_WHAT YOU WILL DO_: Reproduce verbatim the part of the listing that opens with the line containing "Given: Open the Convert dropdown" and closes with the line containing "Looking at the", including both of those lines. Leave the pictures out of your answer.

_MATERIAL SUPPLIED_:
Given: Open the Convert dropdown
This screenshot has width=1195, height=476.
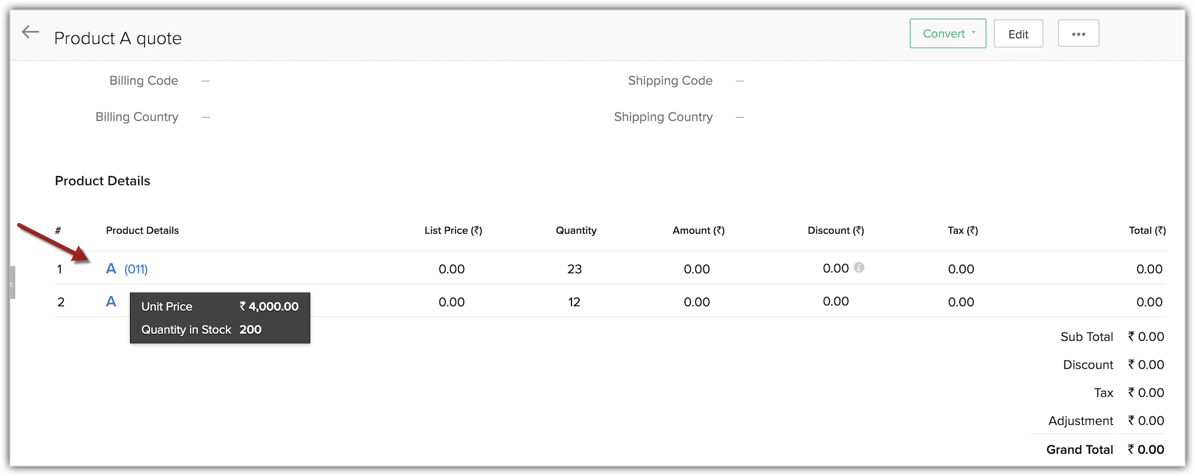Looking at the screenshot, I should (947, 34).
==
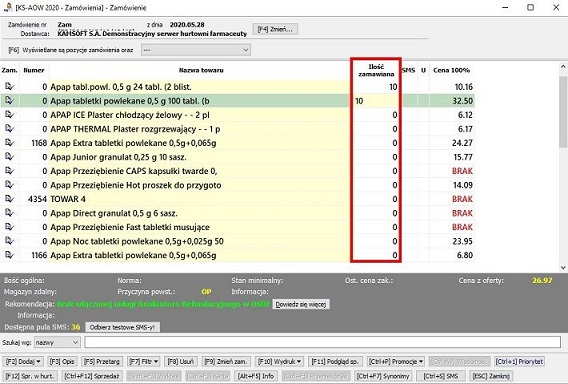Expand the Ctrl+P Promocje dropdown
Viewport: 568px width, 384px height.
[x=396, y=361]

_FULL OUTPUT_:
Given: Open the Convert dropdown
This screenshot has width=1195, height=476.
Looking at the screenshot, I should (947, 34).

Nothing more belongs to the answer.